Parmi les moteurs potentiels de prolongation du mouvement haussier, la relance budgétaire engagée par certains pays peu endettés — notamment l’Allemagne, sous l’impulsion de son nouveau chancelier — pourrait soutenir la consommation des ménages, dont la situation financière demeure saine. À cela s’ajoutent les dépenses en infrastructures et en défense, appelées à contribuer positivement, bien que modestement, à la croissance de la zone. Une désescalade du conflit ukrainien, si elle se concrétisait, réduirait les coûts énergétiques et soutiendrait l’industrie.

Si ces dynamiques restent à confirmer, l’amélioration de la visibilité économique pourrait continuer d’alimenter la réévaluation des actions européennes, en particulier celles tournées vers la demande intérieure — comme en témoigne le rebond des Mid Caps, notamment allemandes.

Nous restons convaincus que les actions européennes ont toute leur place dans une allocation diversifiée, notamment pour les investisseurs non américains, récemment pénalisés par la dépréciation du dollar.

Un super-cycle bénéficiaire européen? Pas si vite...

Aussi encourageants soient-ils, ces signaux ne suffisent pas à fonder un véritable changement structurel. Le rapport Draghi a récemment souligné les faiblesses de l’Europe en matière de compétitivité. Pour qu’un super-cycle bénéficiaire puisse émerger, il faudrait intensifier les investissements en R&D et en capacités de production, approfondir l’intégration des marchés de capitaux et renforcer la coopération entre États afin de faire émerger des champions européens, notamment dans les télécoms, la banque et l’industrie.

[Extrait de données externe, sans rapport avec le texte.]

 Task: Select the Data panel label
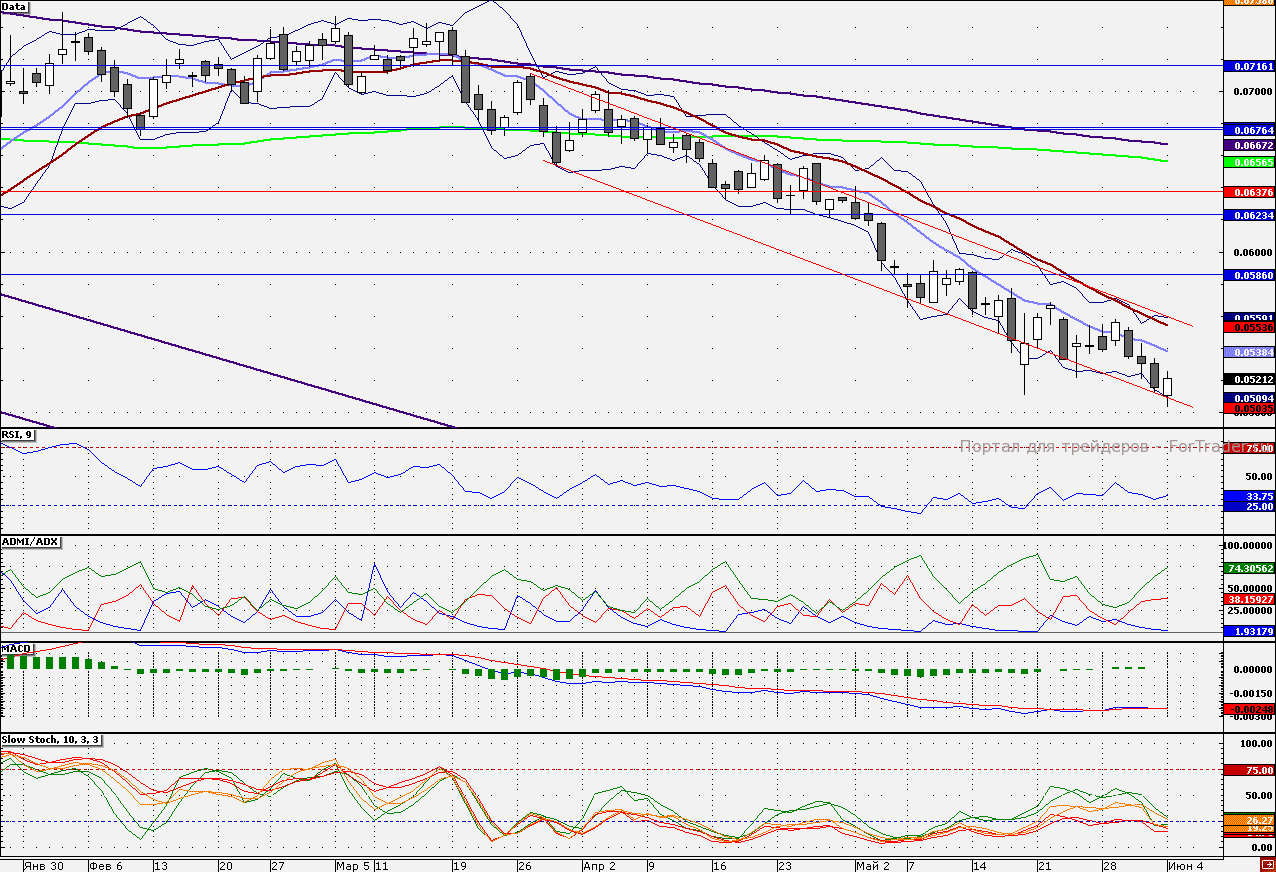click(15, 7)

Prenons le cas des télécommunications: l’Europe compte encore 34 opérateurs mobiles dotés de leur propre infrastructure, contre seulement trois aux États-Unis. Cette fragmentation freine les investissements et pénalise la compétitivité technologique. Le manque de taille critique se reflète dans les dépenses de R&D, inférieures à celles des autres grandes zones économiques.

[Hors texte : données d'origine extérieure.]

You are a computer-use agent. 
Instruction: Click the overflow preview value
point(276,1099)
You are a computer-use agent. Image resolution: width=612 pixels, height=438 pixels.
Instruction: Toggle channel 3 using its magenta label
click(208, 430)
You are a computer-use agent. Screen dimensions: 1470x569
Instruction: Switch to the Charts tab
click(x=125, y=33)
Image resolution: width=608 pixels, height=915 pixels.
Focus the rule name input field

Le secteur de la défense pourrait, à cet égard, servir de terrain d’expérimentation. Si l’Europe parvient à dépasser ses clivages politiques pour renforcer ses capacités industrielles et mieux coordonner ses efforts, elle pourrait commencer à combler l’écart avec les États-Unis et la Chine.

Fragmentation et absence d’économies d’échelle

Comparaison du nombre de plateformes militaires en service en Europe et aux États-Unis

De plus en plus de voix appellent à une réponse coordonnée face à l’accélération du tempo géopolitique et économique. En particulier pour anticiper les effets secondaires de la guerre commerciale sino-américaine: les exportations chinoises, en quête de débouchés alternatifs, pourraient rapidement saturer le marché européen.

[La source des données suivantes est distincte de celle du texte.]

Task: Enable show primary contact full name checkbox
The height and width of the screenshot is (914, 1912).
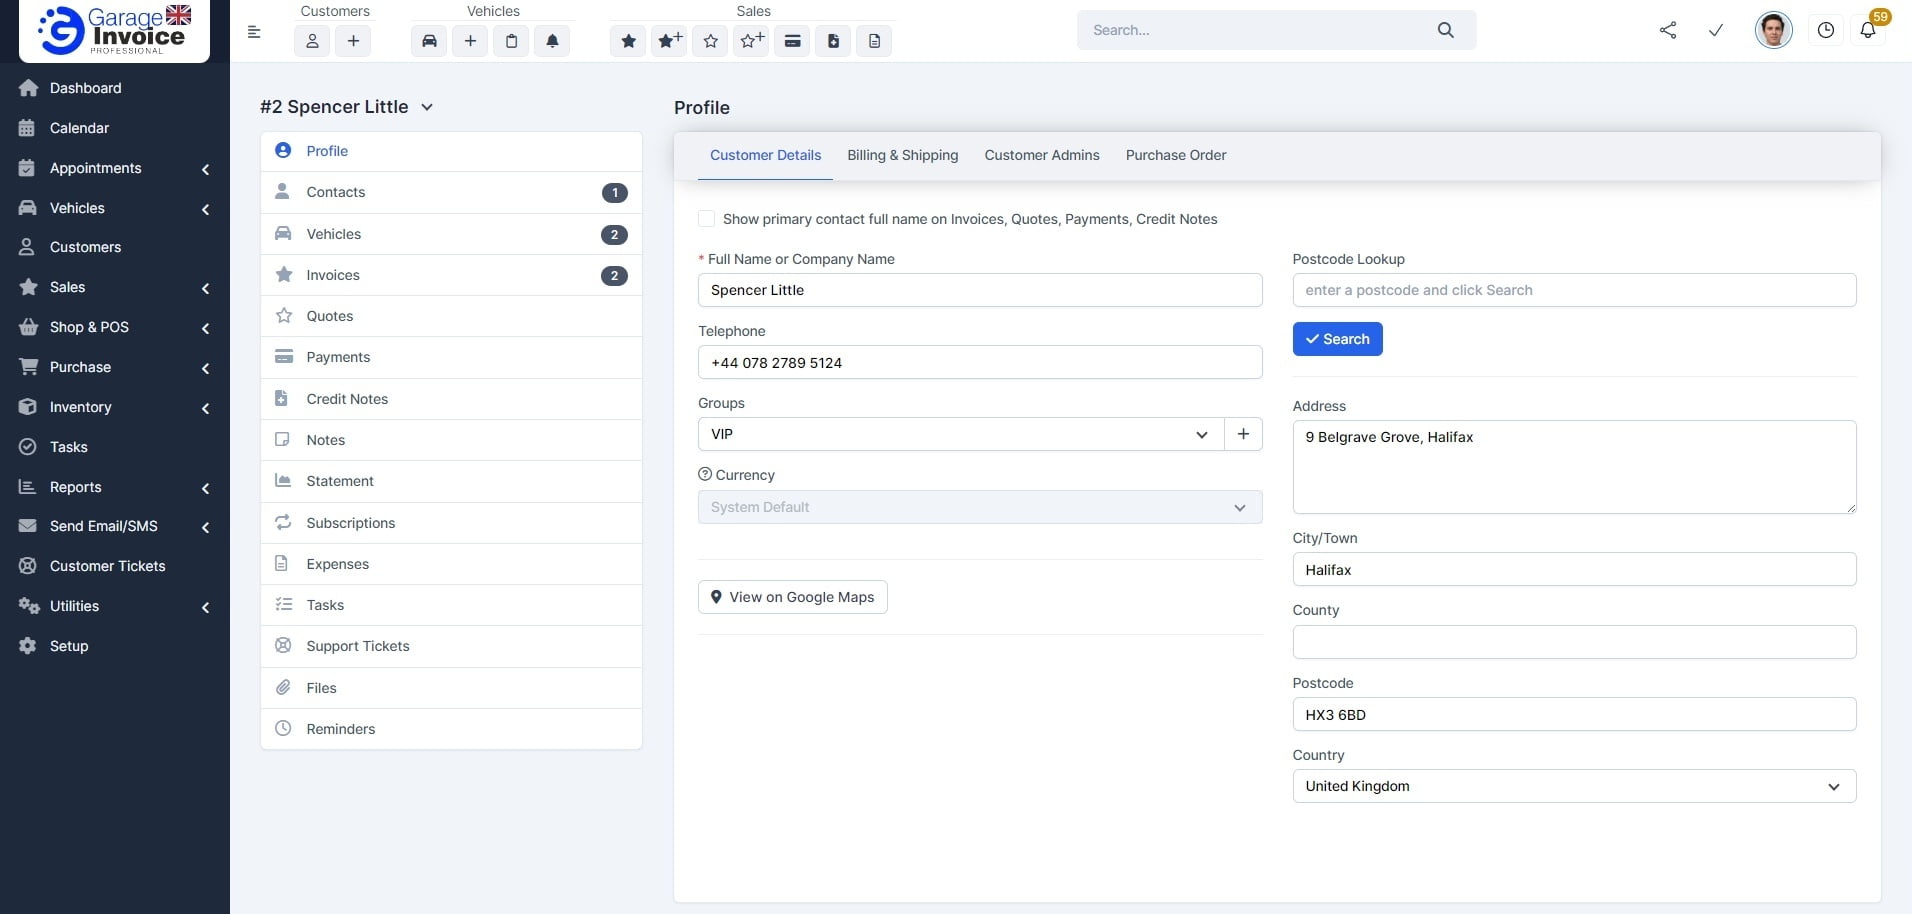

Dans ce contexte mouvant, nous privilégions une approche en «barbell strategy»: d’un côté, des titres exposés aux bénéficiaires d’une relance domestique (télécoms, infrastructures, consommation domestique); de l’autre, une sélection exigeante de leaders mondiaux de niche, disposant d’un pouvoir de fixation des prix et, idéalement, d’une production localisée, notamment dans la medtech ou l’industrie.

Dans un monde où le rythme s’accélère, l’agilité n’est plus un atout, mais une condition sine qua non. Sans cette capacité d’adaptation, nous pourrions bien, dans quelques mois, commenter l’actualité avec le recul... de plusieurs décennies.